Our goal is to relieve engineers of the drudgery of manually evaluating designs one at a time. We want to automate that process to free them up to do higher level design work: the work they became engineers to do.

       Frontier Optimization is the combination of Pareto Optimization and the Frontier graph (Click for PDF). It is a tool used in engineering design to develop the best possible product design.

       To understand these concepts consider the design of a cell phone. Cell phone manufacturers typically do not make the battery, screen, or processor used in their device. They purchase these components from other manufacturers and assemble them into the final product. Imagine comparing two different cell phone designs. They would have different costs, computing speeds, and length of battery life. If one design were worse in every way, it would not be worth considering and could be thrown out. If every possible design was compared to every other possible design, and the inferior designs eliminated, the remaining designs would be Pareto Optimal. These designs, collectively known as the Pareto Frontier, would represent the available trade-offs between the criteria used to judge the designs.
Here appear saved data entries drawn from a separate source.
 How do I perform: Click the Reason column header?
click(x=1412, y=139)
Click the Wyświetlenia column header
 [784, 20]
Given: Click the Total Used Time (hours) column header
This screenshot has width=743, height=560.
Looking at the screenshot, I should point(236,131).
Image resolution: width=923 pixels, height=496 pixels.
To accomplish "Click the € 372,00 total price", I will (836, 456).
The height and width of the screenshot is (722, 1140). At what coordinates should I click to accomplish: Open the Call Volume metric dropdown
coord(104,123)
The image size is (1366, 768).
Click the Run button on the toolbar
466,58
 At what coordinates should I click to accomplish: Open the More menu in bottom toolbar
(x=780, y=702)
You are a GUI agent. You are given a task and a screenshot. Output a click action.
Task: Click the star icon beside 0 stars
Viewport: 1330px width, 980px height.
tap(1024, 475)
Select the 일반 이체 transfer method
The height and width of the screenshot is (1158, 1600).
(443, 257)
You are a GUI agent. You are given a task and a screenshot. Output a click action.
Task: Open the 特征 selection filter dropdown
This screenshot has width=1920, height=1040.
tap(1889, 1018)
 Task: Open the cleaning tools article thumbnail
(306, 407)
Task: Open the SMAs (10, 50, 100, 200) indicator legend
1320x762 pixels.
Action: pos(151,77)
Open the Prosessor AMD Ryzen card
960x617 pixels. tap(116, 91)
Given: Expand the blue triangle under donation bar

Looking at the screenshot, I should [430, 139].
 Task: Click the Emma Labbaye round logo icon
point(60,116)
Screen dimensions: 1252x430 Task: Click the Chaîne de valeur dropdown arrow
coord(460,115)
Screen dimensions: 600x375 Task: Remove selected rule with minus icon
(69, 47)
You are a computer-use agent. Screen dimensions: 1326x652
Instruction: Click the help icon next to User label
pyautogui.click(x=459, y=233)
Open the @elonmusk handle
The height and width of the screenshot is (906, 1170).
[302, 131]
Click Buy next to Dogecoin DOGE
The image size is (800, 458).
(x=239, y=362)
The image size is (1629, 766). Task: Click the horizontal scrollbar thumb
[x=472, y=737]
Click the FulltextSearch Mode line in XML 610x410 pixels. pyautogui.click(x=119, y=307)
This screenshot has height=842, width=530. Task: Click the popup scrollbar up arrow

For every design on the Frontier, there is no other design that is better in one criterion unless it is worse in another.

       In many cases, there will be many designs on the Pareto Frontier. In order to choose between them, they can be displayed on the Frontier graph. This graph, seen below, shows each design as a separate entry on the x-axis. Each criterion is shown as a separate y-axis with a color coded line showing the value of that criterion for its respective design. With information about the criteria for all the designs visualized in one place, the designer can make the decision as to what design represents the best trade-off between the criteria.